> [Task goal] Print each of the records below, leaving every word as it is.

====== Supplied entries ======

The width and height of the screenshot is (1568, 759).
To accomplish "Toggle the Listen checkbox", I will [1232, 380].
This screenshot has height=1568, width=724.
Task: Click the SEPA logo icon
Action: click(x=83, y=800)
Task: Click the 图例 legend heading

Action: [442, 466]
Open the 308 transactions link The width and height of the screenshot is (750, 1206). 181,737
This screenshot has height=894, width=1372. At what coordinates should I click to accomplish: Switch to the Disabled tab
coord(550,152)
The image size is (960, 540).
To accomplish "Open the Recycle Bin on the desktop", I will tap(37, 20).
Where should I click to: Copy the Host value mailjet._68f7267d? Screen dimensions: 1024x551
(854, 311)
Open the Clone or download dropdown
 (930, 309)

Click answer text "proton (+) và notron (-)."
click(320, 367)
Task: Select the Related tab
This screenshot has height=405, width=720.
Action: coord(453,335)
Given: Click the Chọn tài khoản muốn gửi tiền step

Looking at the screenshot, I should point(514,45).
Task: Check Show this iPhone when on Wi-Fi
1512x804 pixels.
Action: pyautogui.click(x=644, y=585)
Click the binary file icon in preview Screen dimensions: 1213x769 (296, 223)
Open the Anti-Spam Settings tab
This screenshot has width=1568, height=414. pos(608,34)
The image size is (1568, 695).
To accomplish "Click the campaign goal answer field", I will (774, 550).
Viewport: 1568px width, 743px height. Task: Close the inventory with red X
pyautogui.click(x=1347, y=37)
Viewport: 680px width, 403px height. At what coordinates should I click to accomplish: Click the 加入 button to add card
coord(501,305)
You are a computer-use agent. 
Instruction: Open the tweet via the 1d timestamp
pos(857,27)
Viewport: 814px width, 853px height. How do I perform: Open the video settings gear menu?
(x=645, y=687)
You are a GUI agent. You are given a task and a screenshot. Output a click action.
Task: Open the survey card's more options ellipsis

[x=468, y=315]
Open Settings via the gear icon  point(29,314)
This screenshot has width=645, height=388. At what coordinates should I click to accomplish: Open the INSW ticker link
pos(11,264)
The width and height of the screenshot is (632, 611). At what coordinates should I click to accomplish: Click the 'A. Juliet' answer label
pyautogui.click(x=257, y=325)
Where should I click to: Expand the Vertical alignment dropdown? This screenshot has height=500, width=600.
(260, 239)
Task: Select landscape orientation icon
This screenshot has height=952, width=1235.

======

> [Task solution]
The width and height of the screenshot is (1568, 759).
To accomplish "Toggle the Listen checkbox", I will [1232, 380].
This screenshot has height=1568, width=724.
Task: Click the SEPA logo icon
Action: click(x=83, y=800)
Task: Click the 图例 legend heading

Action: [442, 466]
Open the 308 transactions link The width and height of the screenshot is (750, 1206). 181,737
This screenshot has height=894, width=1372. At what coordinates should I click to accomplish: Switch to the Disabled tab
coord(550,152)
The image size is (960, 540).
To accomplish "Open the Recycle Bin on the desktop", I will tap(37, 20).
Where should I click to: Copy the Host value mailjet._68f7267d? Screen dimensions: 1024x551
(854, 311)
Open the Clone or download dropdown
 (930, 309)

Click answer text "proton (+) và notron (-)."
click(320, 367)
Task: Select the Related tab
This screenshot has height=405, width=720.
Action: coord(453,335)
Given: Click the Chọn tài khoản muốn gửi tiền step

Looking at the screenshot, I should point(514,45).
Task: Check Show this iPhone when on Wi-Fi
1512x804 pixels.
Action: pyautogui.click(x=644, y=585)
Click the binary file icon in preview Screen dimensions: 1213x769 (296, 223)
Open the Anti-Spam Settings tab
This screenshot has width=1568, height=414. pos(608,34)
The image size is (1568, 695).
To accomplish "Click the campaign goal answer field", I will (774, 550).
Viewport: 1568px width, 743px height. Task: Close the inventory with red X
pyautogui.click(x=1347, y=37)
Viewport: 680px width, 403px height. At what coordinates should I click to accomplish: Click the 加入 button to add card
coord(501,305)
You are a computer-use agent. 
Instruction: Open the tweet via the 1d timestamp
pos(857,27)
Viewport: 814px width, 853px height. How do I perform: Open the video settings gear menu?
(x=645, y=687)
You are a GUI agent. You are given a task and a screenshot. Output a click action.
Task: Open the survey card's more options ellipsis

[x=468, y=315]
Open Settings via the gear icon  point(29,314)
This screenshot has width=645, height=388. At what coordinates should I click to accomplish: Open the INSW ticker link
pos(11,264)
The width and height of the screenshot is (632, 611). At what coordinates should I click to accomplish: Click the 'A. Juliet' answer label
pyautogui.click(x=257, y=325)
Where should I click to: Expand the Vertical alignment dropdown? This screenshot has height=500, width=600.
(260, 239)
Task: Select landscape orientation icon
This screenshot has height=952, width=1235.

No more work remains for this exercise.